The Perks of Being a Wallflower
Stephen Chbosky directs (from his book) what comes on like a rather conventional coming-of-age story—but turns out to be unusually raw, painful, and finally elating. The young hero is in a place I’d wager all of us have been: He can’t feel the bliss of togetherness without simultaneously seeing it all slip away.

Monsieur Lazhar
Teacher movies tend to be more alike than unalike, but this Quebec drama makes the familiar strange—and heartrending. The more we learn about the Algerian title character, the more we understand his fierce conviction that in a world of senseless death, the classroom must remain untouched: a sacred space.

Starlet
Sean Baker’s deceptively naturalistic, unexpectedly penetrating profile of a young porn actress (Dree Hemingway) and the lonely, cranky old woman who takes her out of her life.

Detropia
Heidi Ewing and Rachel Grady’s latest documentary is a haunting, impressionistic portrait of a crumbling, increasingly depopulated major American city, suffused with death but maybe—maybe—on the brink of resurrection.

Killer Joe
William Friedkin’s gangbusters adaptation of an early play by Tracey Letts is a grandly gory family drama in the Chicago Steppenwolf Theater tradition of characters who get in one another’s faces from the get-go and then get more invasive.
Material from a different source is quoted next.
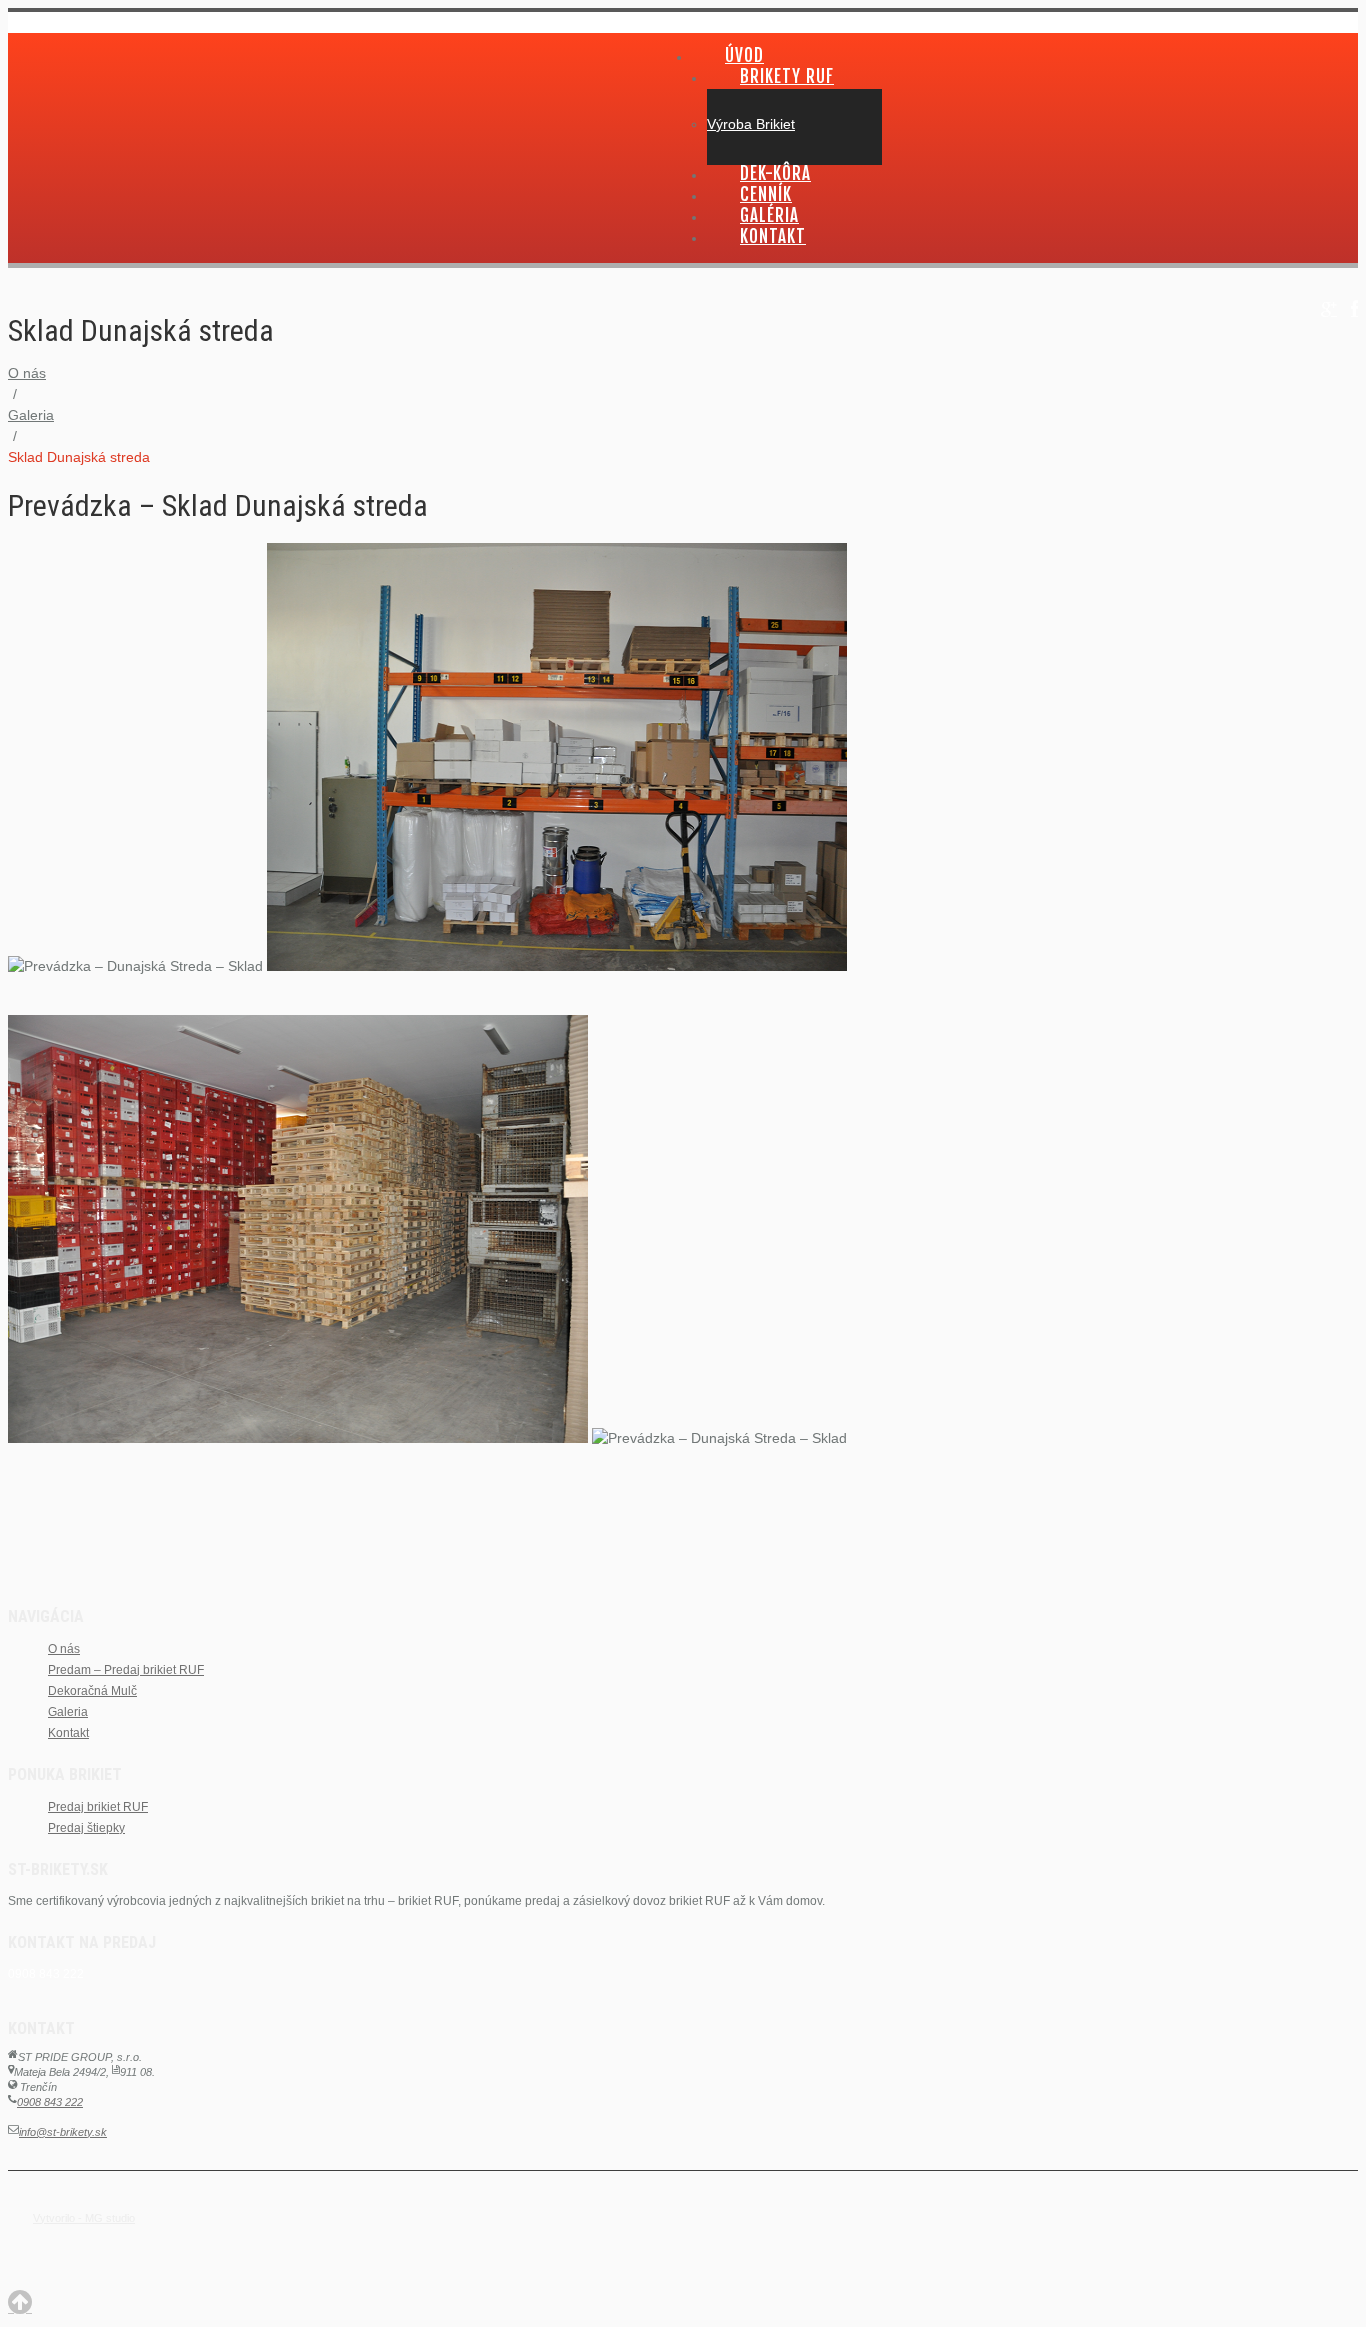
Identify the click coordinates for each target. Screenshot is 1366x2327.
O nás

A snaky Matthew McConaughey in a black cowboy hat leads the killer cast.

Skyfall
Director Sam Mendes’s Skyfall has a cheeky attitude toward James Bonds old and new—toward the conflict between the traditional Bond established by Sean Connery and the rough, hurting, rather self-indulgent persona of Daniel Craig’s Bond. Mendes and co-writer John Logan run out of invention in the last act, but until then this is an unusually funny, literate action picture with a cavalcade of glorious stunts and a mythic nutcase villain in Javier Bardem.

Silver Linings Playbook
The best thing about David O. Russell is that he cultivates his disequilibrium, and this borderline rom-com with a seriously disturbed hero (Bradley Cooper) and almost equally disturbed heroine (Jennifer Lawrence, with an unexpected, deep-toned weirdness) is often exhilarating.

Take This Waltz
Sarah Polley’s sophomore film tested patience with its weepy heroine (Michelle Williams—scary good) who’s torn between a nice, complacent husband and a live-wire would-be lover, but her filmmaking is thrillingly plugged in to the character’s emotions.

Return
Liza Johnson’s very fine drama centers on an unstable returning vet (a remarkable Linda Cardellini). She’s visibly relieved to be home—but not remotely at home. The film is quiet and naturalistic, but its plainness is suffused with anguish.

To come in December: my picks for the year’s best performances—and worst movies.